By the mid-1980s, what was already an epidemic was termed a crisis as a new, cheap form of cocaine called “crack” appeared on the streets. The low cost of crack made it the drug of choice among America’s inner-city poor. Street gangs warred over the control of the sale and distribution of crack. This violence, on top of the crime committed by addicts to support their habits and hundreds of fatal overdoses annually, added to the misery and hopelessness of life in urban ghettos. This desperate situation became worse when hospitals began reporting an apparent increase in the number of babies born to crack-addicted mothers. These babies, who seem to share their mothers’ addiction, were dubbed “crack babies” by the media.

A Costly Scourge

In addition to the human cost, the cocaine epidemic demands enormous amounts of money. Annually Americans are consuming roughly one thousand tons of cocaine at an estimated street cost of $90 billion — half of the value of all of America’s agricultural products combined. On top of the amount of money spent purchasing cocaine, enormous sums of tax money are spent confiscating cocaine, prosecuting and incarcerating traffickers, and helping addicts to overcome their drug habits.

How much the cocaine and crack epidemic costs taxpayers is difficult to estimate because of the numbers of people involved, but some of that cost is clear enough.
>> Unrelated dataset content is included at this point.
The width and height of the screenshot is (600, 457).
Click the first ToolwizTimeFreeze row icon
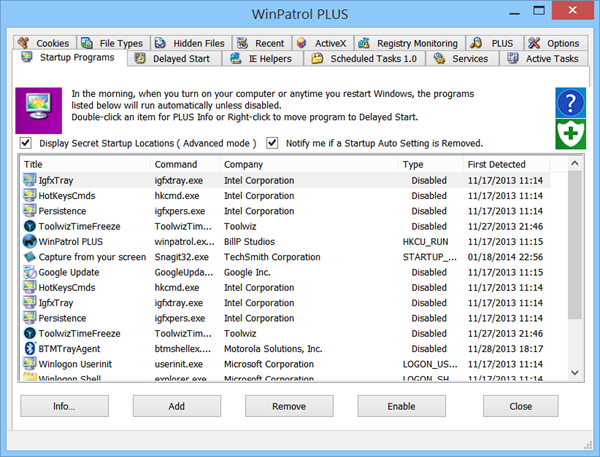click(x=30, y=226)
The U.S. government annually spends $2 billion in foreign aid to cocaine-producing countries to help them eliminate the drug at its source. In addition, the Drug Enforcement Administration (DEA) has an annual budget of $19 billion to intercept illegal drugs — cocaine among them — before they enter the country. Therapy for cocaine and crack addicts costs the taxpayers another $3 billion per year. On top of these known amounts are unknown sums spent by many branches of the military and local law enforcement agencies to intercept, arrest, prosecute, and incarcerate cocaine and crack traffickers and users.
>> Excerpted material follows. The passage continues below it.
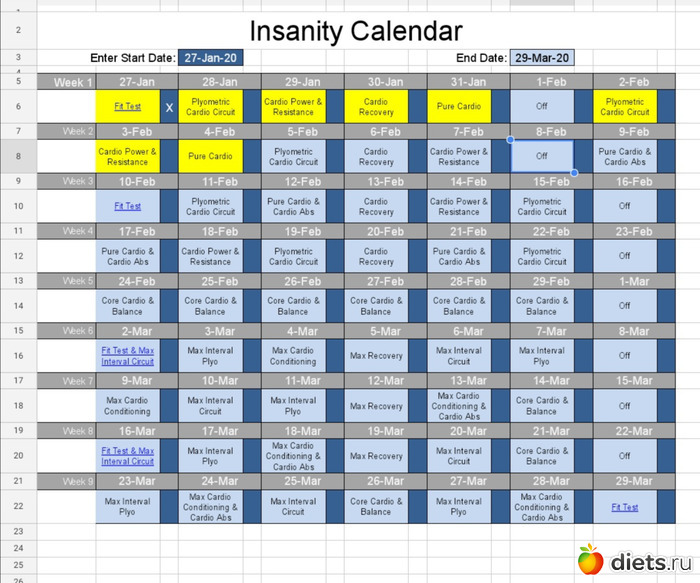Select the yellow Pure Cardio cell under 31-Jan
This screenshot has height=583, width=700.
pos(459,106)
Despite the costs, America’s appetite for cocaine in its various forms seems insatiable. Political and civic leaders have organized to try to free America from the grip of the cocaine epidemic, but are divided on how best to do this. One faction proposes that America support a war on the coca fields in South America on the assumption that by destroying them, the supply of cocaine will dry up. Another faction proposes that America can stop cocaine trafficking only by providing more money for law enforcement, health practitioners, and social service workers to deal with the demand for the drug at home.

Neither of these two approaches has won the war on cocaine, however. Although use of cocaine in powder form has declined since 1985, crack use has increased. Both drugs, moreover, remain a major health and social problem and both continue to thrive on the streets of America regardless of the billions of dollars annually spent trying to stamp them out.